Entgegen unserer Planung in Seoul, haben wir uns in Busan diesmal für eine Unterkunft für die ganze Zeit entschieden. Es ging vorher leider nicht anders, aber nun heißt es nicht alle 4 Wochen umziehen. Die Wahl fiel dabei auf ein Apartmentgebäude (아파트 – Apartment, gespr. A-Pa-Te).
Das, wie sich herausstellte, ist auch noch relativ neu. Und befindet sich zwischen dem Hauptbahnhof und einem Passagierschiffanleger.

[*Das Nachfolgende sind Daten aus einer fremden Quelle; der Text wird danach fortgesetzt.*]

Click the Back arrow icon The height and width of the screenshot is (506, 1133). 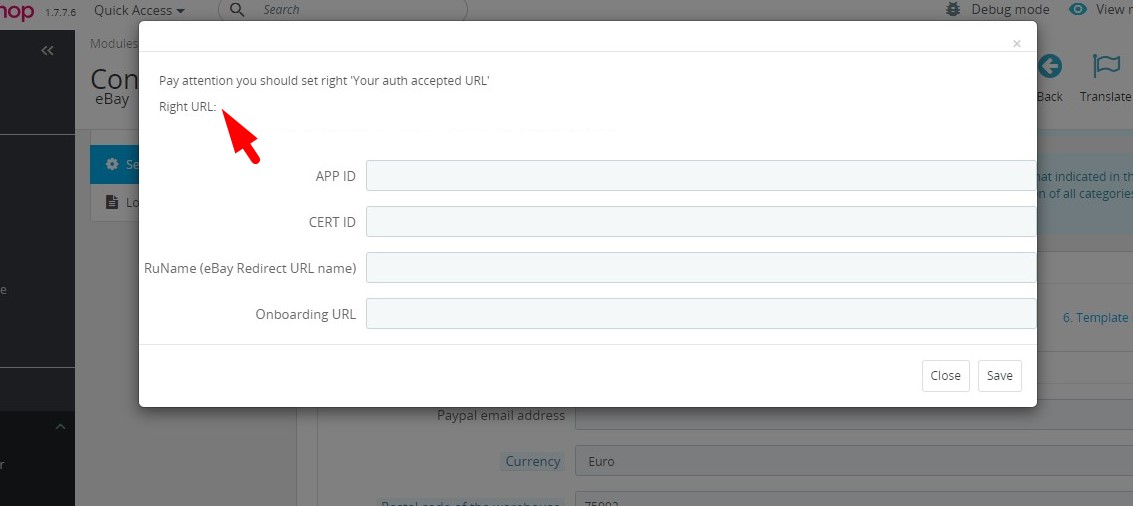pos(1049,68)
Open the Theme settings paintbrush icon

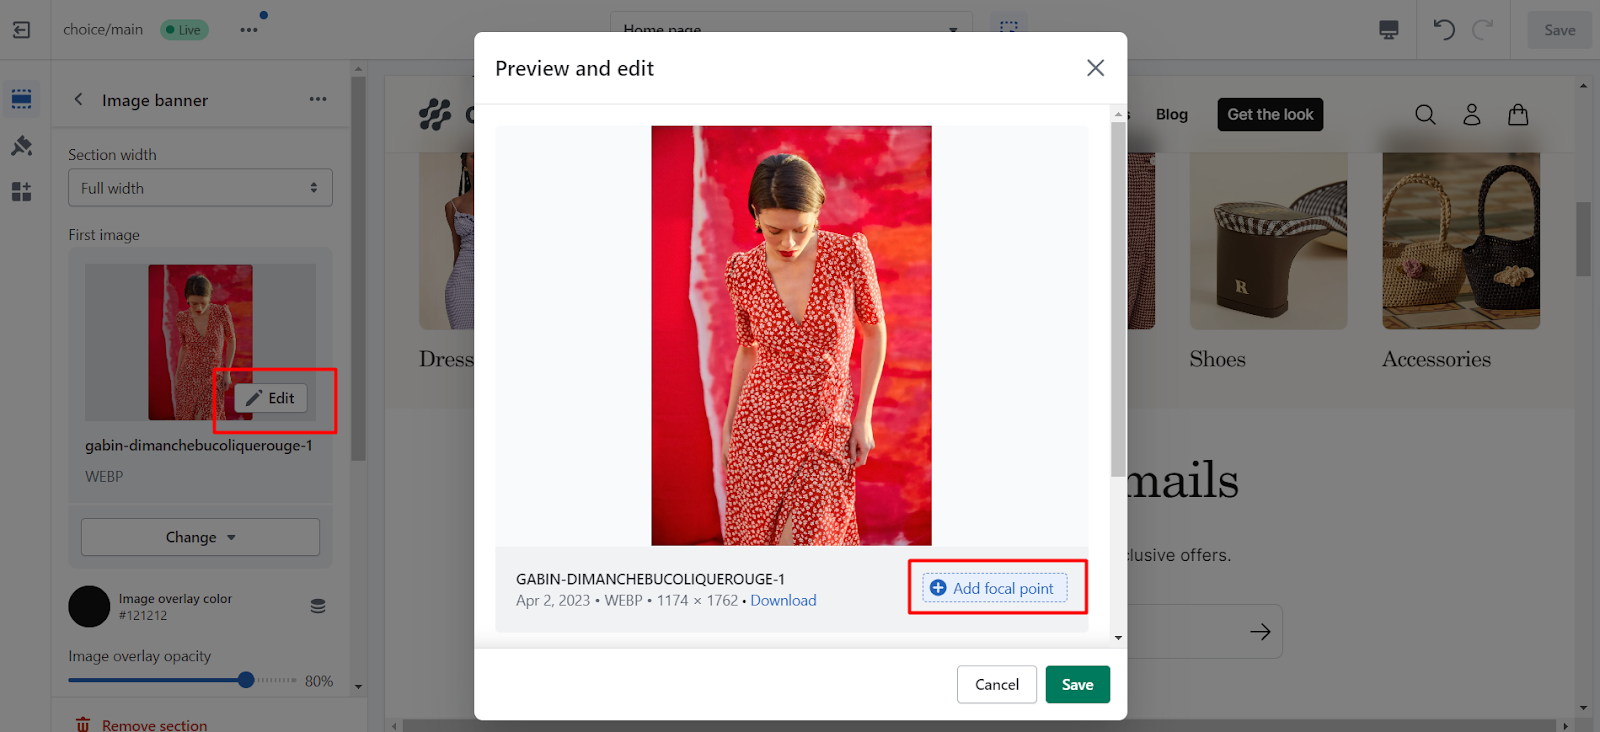pyautogui.click(x=21, y=146)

Der Blick vom (fast leider nur) sechsten Stock ist schon beeindruckend. Die Brücke im Hintergrund ist eine von 7 Brücken, die sich in den vielen Buchten Busans befinden. Die Stadt an sich verteilt sich entlang der Küste. Der Parkplatz gehört scheinbar zu Schiffsterminal. Daneben wurde ein neuer Park angelegt, der auch ein neues Opernhaus beherbergen soll. Man kann dort auch entlang eines kleinen Kanals gehen, der wiederum von 7 Fußgängerbrücken überspannt wird.
Das Apartment selbst ist nahezu perfekt. Ein kleine Zweizimmerwohnung, die größer ist als unsere aktuelle Wohnung. Es gibt ein geräumiges Wohnzimmer mit offener Küche, die auch komplettes Geschirr enthält, ein kleines Bad, ein Schlafzimmer und daran angeschlossen ein kleiner begehbarer Kleiderschrank mit einem Kleidungsaufrischergerät oder wie auch immer man das nennt. Abgerundet ist das Ganze dann noch mit Gimmicks wie zentraler Wohnungssteuerung. An einem Gerät kann man Heizung, Tür, Fahrstuhl(!), Licht, Steckdosen usw. steuern. Nicht zu vergessen, der kleine Eingangshausflur mit einem Schrank für Kleidung und Schuhe. In Korea ist es unüblich, gar unhöflich, eine Wohnung mit Schuhen zu betreten. Und so hatten bisher auch alle Apartments einen kleinen, manchmal nur abgesenkten, Bereich um die Schuhe abzustellen.



An einem der ersten Tage erkundeten wir dann auch noch unsere Umgebung. Auf der anderen Seite des Bahnhofs findet sich das blühende Leben mit Geschäften, Restaurants, Wohnhäusern und dem Hauch von Rotlicht. Außerdem findet man hier ein bisschen Russisch und die Texas Street. All das spiegelt die besondere Rolle, die Busan in der späteren Geschichte Koreas gespielt hat. So war Busan die einzige Stadt, die nicht im Koreakrieg erobert wurde und war der Hauptstützpunkt der amerikanischen Streitkräfte. Vielleicht ist das auch ein Grund, warum man hier mit englisch viel besser durchkommt als in Seoul. Jedenfalls war dieser Stadtteil nach dem Krieg wohl ein beliebter Anlaufpunkt für stationierte, amerikanische Soldaten, die seit 2018 hier aber nicht mehr erwünscht sind. Hauptgrund ist wohl tatsächlich die trotz Verbot hier stattfindende Prostitution. Hinzu kommen dann noch koreanisch-russische Exilanten, die hier ihre Community haben. Direkt nebenan ist dann auch noch Chinatown, was die Mischung abrundet. So kann man über 1-2 Kilometer durch schmale Gassen gehen und sich entscheiden, ob man Chinesisch, Russisch oder Koreanisch essen oder singen möchte. Einen Kebabladen gibt es übrigens auch.